Problem description >>
Only the pictures are to be left out; please reproduce everything else in the data exactly.

------------------------------------

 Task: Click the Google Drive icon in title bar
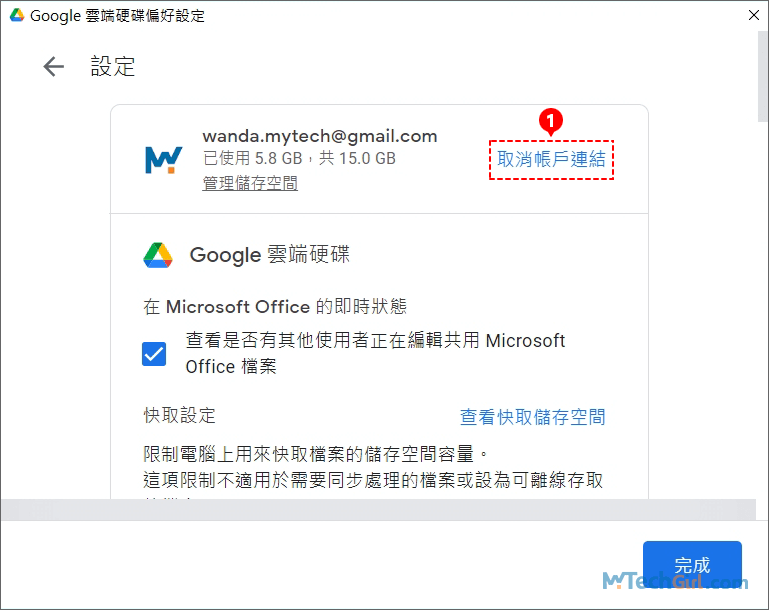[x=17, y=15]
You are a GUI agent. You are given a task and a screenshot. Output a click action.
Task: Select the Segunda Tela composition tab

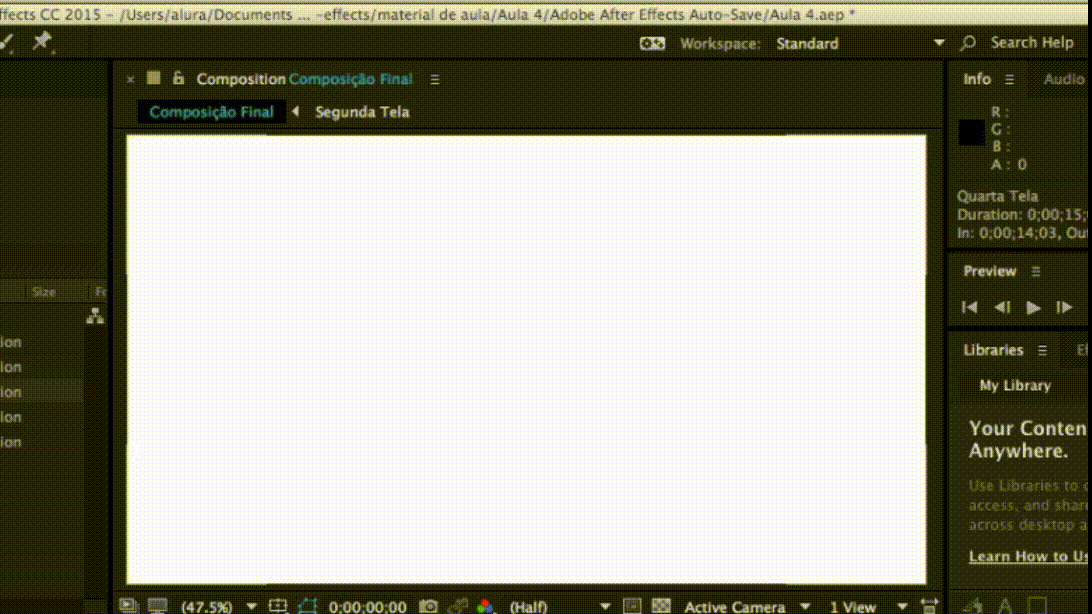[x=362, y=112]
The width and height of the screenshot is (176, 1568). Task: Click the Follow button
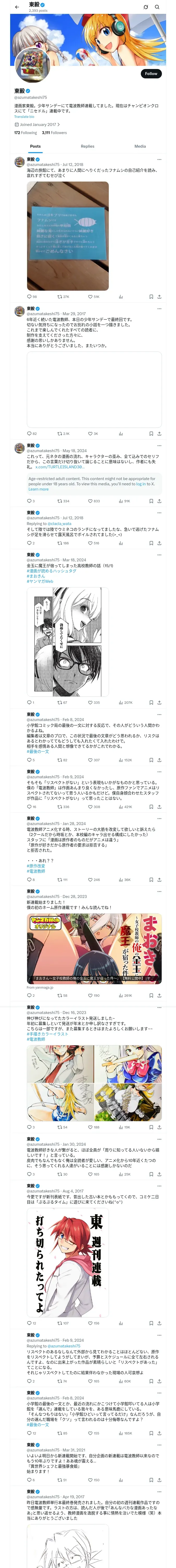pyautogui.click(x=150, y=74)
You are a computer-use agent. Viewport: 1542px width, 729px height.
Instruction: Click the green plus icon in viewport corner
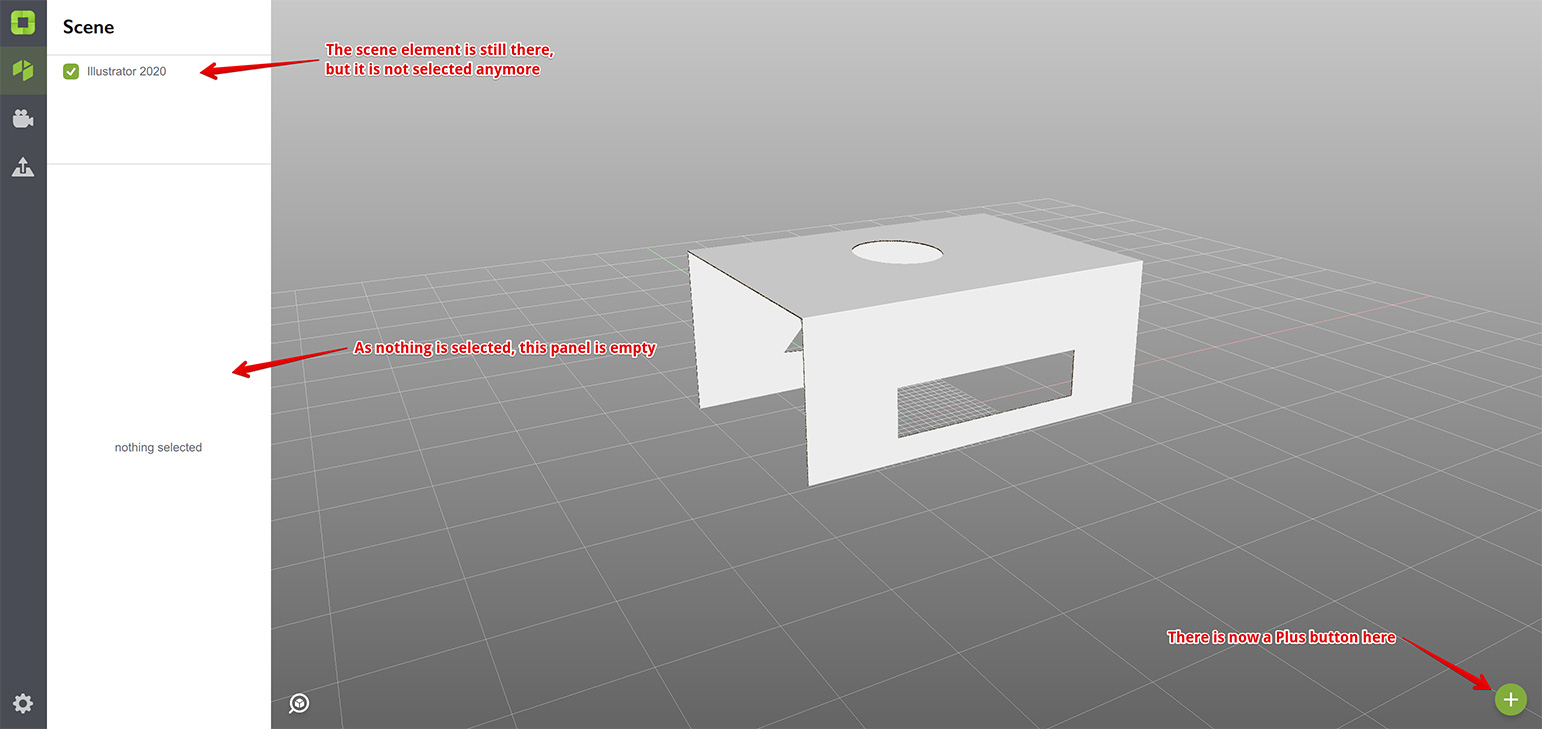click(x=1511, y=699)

------------------------------------

Reply to the task >>
 Task: Click the Google Drive icon in title bar
[x=17, y=15]
You are a GUI agent. You are given a task and a screenshot. Output a click action.
Task: Select the Segunda Tela composition tab

[x=362, y=112]
The width and height of the screenshot is (176, 1568). Task: Click the Follow button
pyautogui.click(x=150, y=74)
You are a computer-use agent. Viewport: 1542px width, 729px height.
Instruction: Click the green plus icon in viewport corner
click(x=1511, y=699)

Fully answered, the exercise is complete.